Besides, who's to say who is and is not a certain race. We've created no legal standards, no legal definition of "black" or "Hispanic." In fact, "Hispanic" is not a race by current Census standards; it's an ethnicity.
So, you can be white and Hispanic or black and Hispanic. Some countries, like Colombia, produce white people who would qualify as Hispanic, but look as white as any European. I used to work with a blonde woman from Colombia who looked and sounded like the typical California Valley Girl. Her parents still lived in Colombia.
Who needs assistance getting into college more, the children of Denzel Washington or the children of a white Appalachian coal miner? Now, who is more likely to get that assistance?
Which only goes to show the silliness in our system of racial preferences. And the racism in it, namely in the assumption that all black children are disadvantaged and incapable of making it into college without assistance.
Conan the Grammarian at May 20, 2019 6:16 AM
I'd say it is more scandalous that the question is even asked Conan. We spent a long time as a nation driving the message in that racism isn't acceptable. But through all that time our colleges and even lower schools have refused to give it up. The excuse of 'diversity' has only gotten more ridiculous as time has gone on.
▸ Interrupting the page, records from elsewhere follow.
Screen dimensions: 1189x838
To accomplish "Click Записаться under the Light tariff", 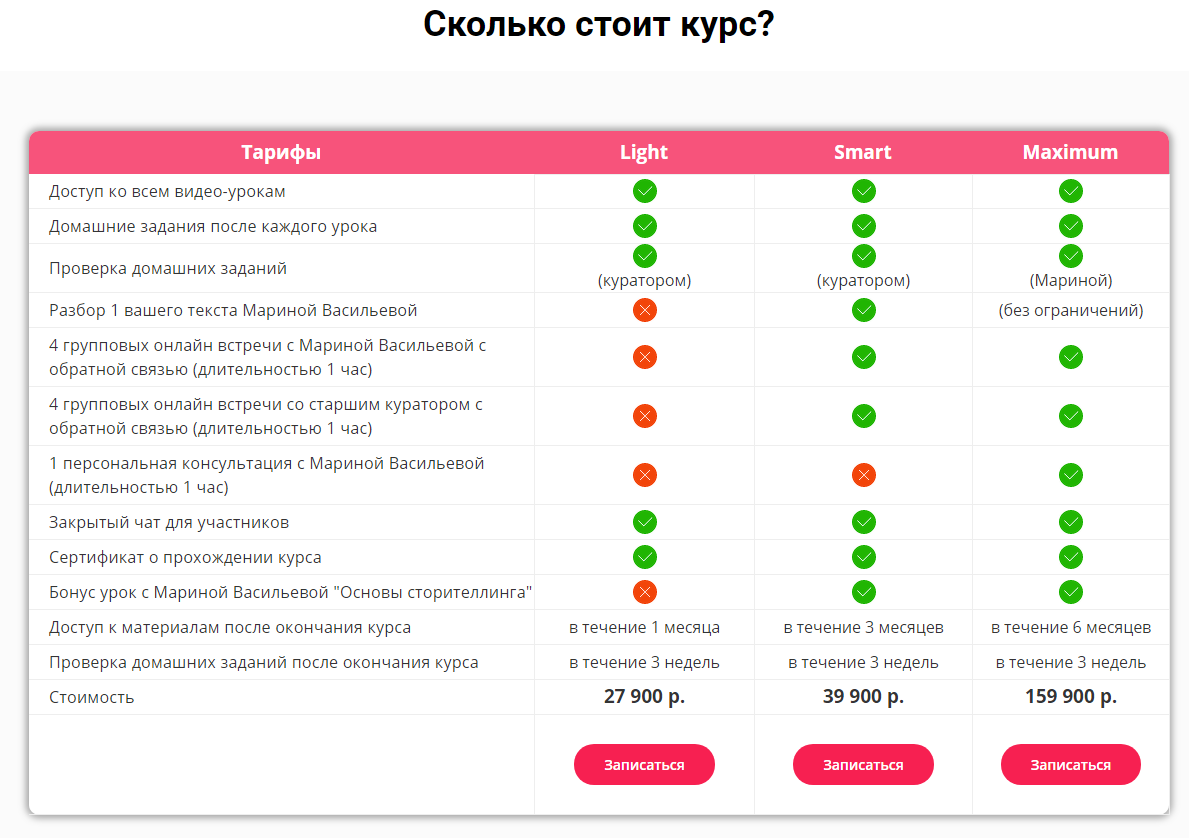I will coord(644,764).
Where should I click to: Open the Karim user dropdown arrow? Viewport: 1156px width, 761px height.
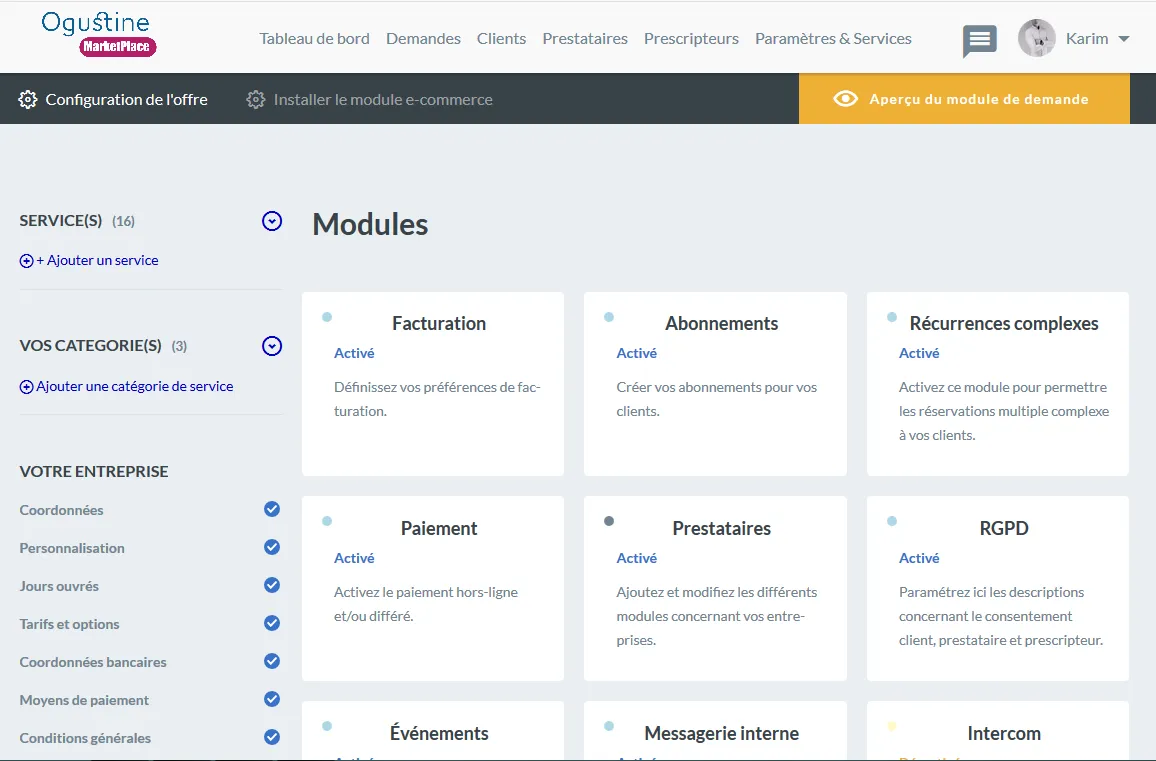(x=1124, y=39)
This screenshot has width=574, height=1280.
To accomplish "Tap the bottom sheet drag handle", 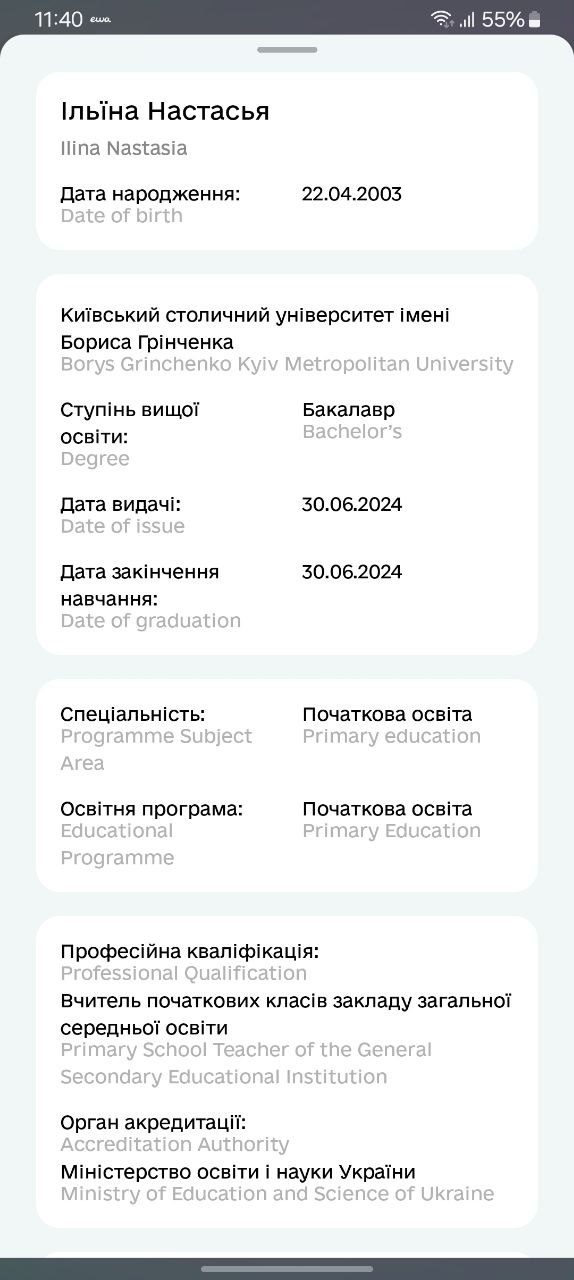I will coord(287,49).
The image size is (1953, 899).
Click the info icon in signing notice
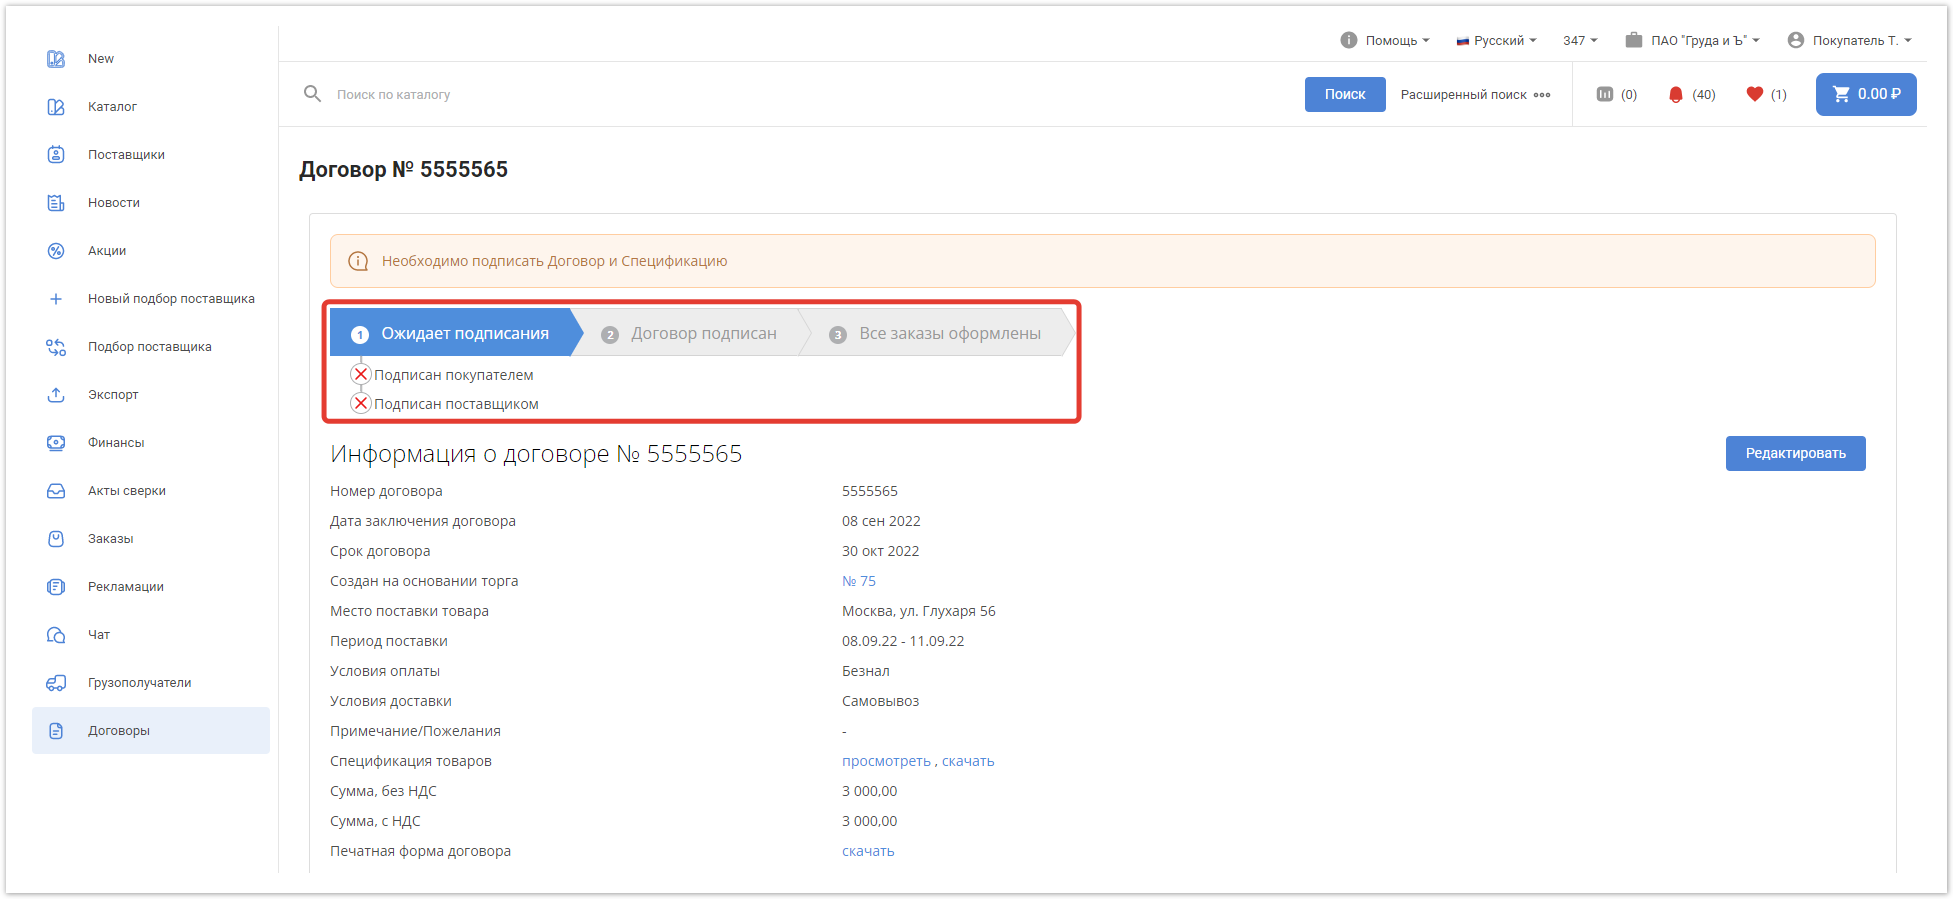358,261
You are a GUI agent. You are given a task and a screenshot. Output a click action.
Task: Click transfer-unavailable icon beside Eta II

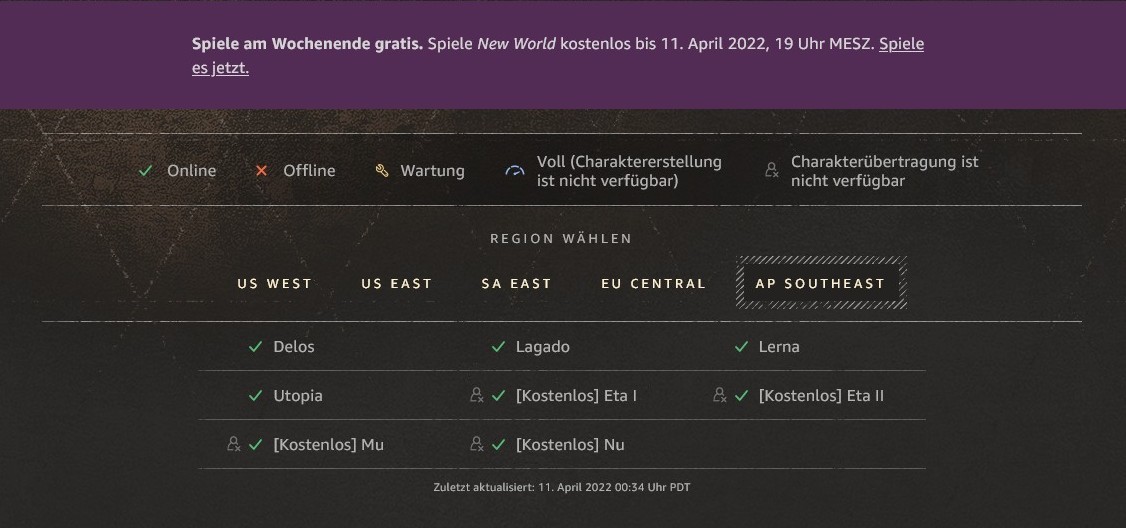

Ben at May 20, 2019 7:20 AM
"The excuse of 'diversity' has only gotten more ridiculous as time has gone on."
It started out that way. Nobody claims to be "African". They use more-local terms. That was invented to claim everyone black needed Federal assistance, to maximize the scope of programs and opportunities for graft, and we are paid for not watching American government do this with a horrendous crime rate and riots for every imagined slight.
Radwaste at May 20, 2019 3:37 PM
My father was hired as the affirmative action coordinator for a Fortune 500 company (he rose to VP of human resources before retiring.) The chief counsel regularly sent him to EEOC hearings to handle them on his own.
He remarked that the law actually had no definition that could be used to prosecute misstatement of race in the context of employment discrimination law, with the exception of being a Native American, which is very well defined because of all the federal laws regarding their special status (so Elizabeth Warren is actually MORE afoul of the law than these students and their parents.)
They had a new manager who was a blonde, blue-eyed Boer born and raised in Johannnesburg, and when he checked the box on his hiring paperwork for "African American" no one could find a legal reason not to allow it.
I'd be surprised if education regulations are any different, so maybe some of these defendants shouldn't be rolling over so readily. If Godfrey Elfwick can choose to identify as a race other than what his genetics indicate, why can't they?
One of the interesting consequences of making sexual orientation of identity protected under law is that it creates a protected class in which anyone can claim or renounce membership any time, as often as they want, and the SJW narrative forbids questioning their assertion.